**Brano di lettura**

++++++++++++++++++++

SAMPIERDARENA L'operaio: «Non lo sapevo». La mamma: «Persone educate e
gentili». Il commerciante: «Unico problema il parcheggio»
Viaggio in via Sasso, dove da due anni esiste un grande centro islamico

«U n centro islamico qui in via Sasso? Non me ne sono mai accorto», dice
sorpreso Ruggero Paparella, ex operaio dell'Ilva. Eppure, ogni venerdì, da
due anni a questa parte, sono almeno trecento i musulmani genovesi che si
ritrovano, per la preghiera più importante della settimana, nell'ex
capannone industriale di via Sasso, a Sampierdarena. In attesa che si
realizzi il progetto, contestato da molti, di una vera moschea a
Cornigliano. «Gli islamici? Una presenza discreta, mai avuto problemi», è
il commento unanime di chi abita in zona. Di più: «Sono tutte persone buone
ed educate», afferma convinta Claudia Demi, giovane madre di due bimbi, 4 e
8 anni, e residente al civico 10 di via Sasso, esattamente di fronte al
luogo di culto.
L'edificio, in passato sede di officine meccaniche e di un centro di
revisione auto, sorge al centro di una zona densamente popolata, a monte
della centralissima via Carlo Rolando. Lì davanti passano ogni giorno
centinaia di persone, molti sono clienti del supermercato Conad di via
Sasso. Tra questi ultimi, c'è Fulvia Melani, casalinga, casa in via Ardoino
e tra i pochi, qui, ad esprimere qualche timore: «Solo da poco mi sono
accorta per caso della presenza di tanti musulmani. Nessun distrubo, per
carità, purché sia solo una moschea...». Quello di via Sasso è il più
importante polo sociale e religioso della comunità islamica, che
storicamente celebrava il rito del venerdì nei fondi di un mega condominio
in via Venezia, a San Teodoro. Nel giugno 2002 lo sfratto e il trasloco a
Sampierdarena. Altri due luoghi di culto sono attivi nel centro storico, un
quarto al Cep di Pra'. «Se non fosse per la mancanza di un minareto e per
il fatto che siamo in affitto, questa di Sampierdarena potrebbe
considerarsi a pieno titolo la nostra moschea», puntualizza Abdul Karim
Abuyuness, 33 anni, marocchino, uno dei sei iman genovesi.

++++++++++++++++++++

**Descrizione dell'esercizio**
Prosegui l'articolo sul centro islamico di via Sasso a Sampierdarena, riprendendo dopo l'ultima frase. Il materiale riportato di seguito non interviene in questa attività.

**Dati forniti**

++++++++++++++++++++

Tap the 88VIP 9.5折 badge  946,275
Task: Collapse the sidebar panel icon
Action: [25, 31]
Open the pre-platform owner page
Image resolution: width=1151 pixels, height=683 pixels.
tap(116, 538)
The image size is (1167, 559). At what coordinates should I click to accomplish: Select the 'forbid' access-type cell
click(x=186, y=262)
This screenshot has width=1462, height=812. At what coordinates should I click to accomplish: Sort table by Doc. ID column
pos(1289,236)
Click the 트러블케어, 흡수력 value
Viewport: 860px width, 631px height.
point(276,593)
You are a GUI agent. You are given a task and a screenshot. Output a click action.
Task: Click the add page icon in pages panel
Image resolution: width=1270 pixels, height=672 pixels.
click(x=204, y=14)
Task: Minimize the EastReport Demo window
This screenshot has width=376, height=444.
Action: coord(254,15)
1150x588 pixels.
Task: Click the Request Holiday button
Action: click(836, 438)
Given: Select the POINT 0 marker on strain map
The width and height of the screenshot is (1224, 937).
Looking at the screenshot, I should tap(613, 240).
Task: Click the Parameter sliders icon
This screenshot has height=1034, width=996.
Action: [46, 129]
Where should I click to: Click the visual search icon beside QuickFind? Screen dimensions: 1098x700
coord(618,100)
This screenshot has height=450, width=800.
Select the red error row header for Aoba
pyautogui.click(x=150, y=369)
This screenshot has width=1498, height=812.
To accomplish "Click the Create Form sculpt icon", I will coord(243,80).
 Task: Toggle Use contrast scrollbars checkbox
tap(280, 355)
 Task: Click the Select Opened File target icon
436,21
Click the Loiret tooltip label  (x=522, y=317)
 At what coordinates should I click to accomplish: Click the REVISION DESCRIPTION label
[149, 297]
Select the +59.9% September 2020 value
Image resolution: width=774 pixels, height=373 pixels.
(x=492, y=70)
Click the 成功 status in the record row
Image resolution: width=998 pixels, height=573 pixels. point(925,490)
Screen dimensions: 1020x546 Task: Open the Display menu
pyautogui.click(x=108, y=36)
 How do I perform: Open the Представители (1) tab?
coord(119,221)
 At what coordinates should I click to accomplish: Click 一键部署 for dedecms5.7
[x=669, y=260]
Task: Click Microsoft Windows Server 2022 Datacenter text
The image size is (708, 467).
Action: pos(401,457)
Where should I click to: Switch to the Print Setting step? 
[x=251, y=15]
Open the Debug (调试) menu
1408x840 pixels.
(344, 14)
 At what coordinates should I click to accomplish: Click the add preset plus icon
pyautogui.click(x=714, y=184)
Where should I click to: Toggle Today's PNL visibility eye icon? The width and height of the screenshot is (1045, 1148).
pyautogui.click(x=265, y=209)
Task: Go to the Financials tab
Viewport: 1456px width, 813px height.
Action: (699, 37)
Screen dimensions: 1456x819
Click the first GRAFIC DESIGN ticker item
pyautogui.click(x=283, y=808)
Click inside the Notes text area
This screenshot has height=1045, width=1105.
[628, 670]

++++++++++++++++++++

**Risultato finale**
Il centro di preghiera - composto anche da un piccolo matroneo, servizi e
due fatiscenti aule didattiche per insegnare arabo ai 200 bambini della
comunità - occupa metà del capannone su due piani stretto tra via Sasso e
la ferrovia. L'altra metà ospita una rivendita di moto e scooter, con
annessi officina e servizio ricambi: «Mai avuto il benché minimo fastidio
dai mie vicini di casa», sorride Massimo Simoni, titolare di "Euromoto",
accanto alla moglie e al suo bimbo di appena sedici giorni. «Anzi -
continua il commerciante - una volta sono rimasto chiuso fuori dal negozio
e loro sono stati gli unici a darmi una mano». Maria Luisa, impiegata,
appartamento in via dei Landi, si dichiara «buddista e molto tollerante» e
quindi, per lei, la concentrazione degli islamici sotto le finestre di casa
non è neppure lontanamente motivo di preoccupazione: «Le paure dei contrari
alla moschea sono frutto di pregiudizi e scarsa informazione». Renato
Scullino, commerciante, va sul concreto: «A parte qualche difficoltà di
parcheggio il venerdì, nessun disturbo...». Il figlio Daniel, 21 anni,
studente universitario, frena: «Sì, però sulla moschea non sono d'accordo.
Perché nei paesi islamici non esiste il diritto di reciprocità». Nadia
Speranza, commessa: «Passo davanti alla moschea anche di sera, senza alcun
timore».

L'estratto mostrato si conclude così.